Organisation for the Prohibition of Chemical Weapons finds that no one was killed in the strike, but 12 people had symptoms consistent with a chemical attack.
April 15, 2021
Source: Middle East Eye
The Syrian air force dropped chlorine on a residential neighbourhood in Idlib during an attack in 2018, the global chemical watchdog ruled on Monday.
A new report by the Organisation for the Prohibition of Chemical Weapons (OPCW) said the Syrian Air Force used chemical weapons in the town of Saraqib, in north-west Syria.
It ruled that no one was killed by the chlorine gas cylinder, which was dropped in a barrel bomb, but said a dozen people were treated for symptoms consistent with chemical poisoning.
“The report reached the conclusion that there are reasonable grounds to believe that, at approximately 21:22 on 4 February 2018, a military helicopter of the Syrian Arab Air Force under the control of the Tiger Forces hit eastern Saraqib by dropping at least one cylinder [containing chlorine gas],” the OPCW report said.
“The cylinder ruptured and released chlorine over a large area, affecting 12 named individuals.”
The report is the second in an investigation set up by the OPCW, which now has the power to attribute culpability for an attack.
While chlorine is not an internationally banned chemical, its use in armed conflict is banned under the 1997 Chemical Weapons Convention, which the OPCW oversees from the Hague.
In April 2020, the OPCW’s Investigation and Identification Team (IIT) concluded that Syrian warplanes and a helicopter had dropped bombs containing chlorine and sarin nerve gas on a village in Syria’s western Hama region in March 2017.

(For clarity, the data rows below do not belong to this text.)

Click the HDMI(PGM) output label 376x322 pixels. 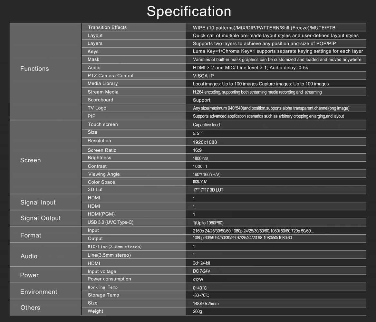(x=101, y=214)
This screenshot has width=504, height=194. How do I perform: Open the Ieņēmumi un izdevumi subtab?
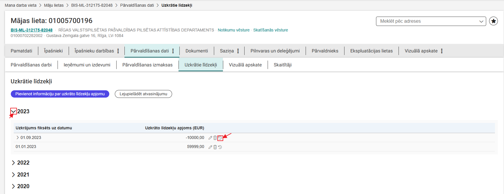[87, 65]
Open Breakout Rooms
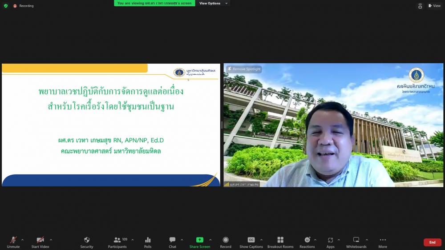 tap(280, 240)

This latest report by the IIT also implicated Syrian government forces. It concluded that “there were reasonable grounds to believe that at least one cylinder filled with chlorine was dropped from a helicopter of the Syrian Arab Air Forces, belonging to the Tiger Forces”.
The Tiger Forces is an elite Syrian military unit used in offensive operations in the war. Until 2019 it was part of the Syrian Air Intelligence, but is now under the command of the Syrian Arab Army, with President Bashar al-Assad having wrested back most territory with crucial Russian and Iranian support.
The Syrian government did not comment on the OPCW’s report.
The OPCW also previously found in a separate report that between 2015 and 2017 Syrian government troops used the nerve agent sarin and chlorine barrel bombs. It also found that the Islamic State group used mustard gas.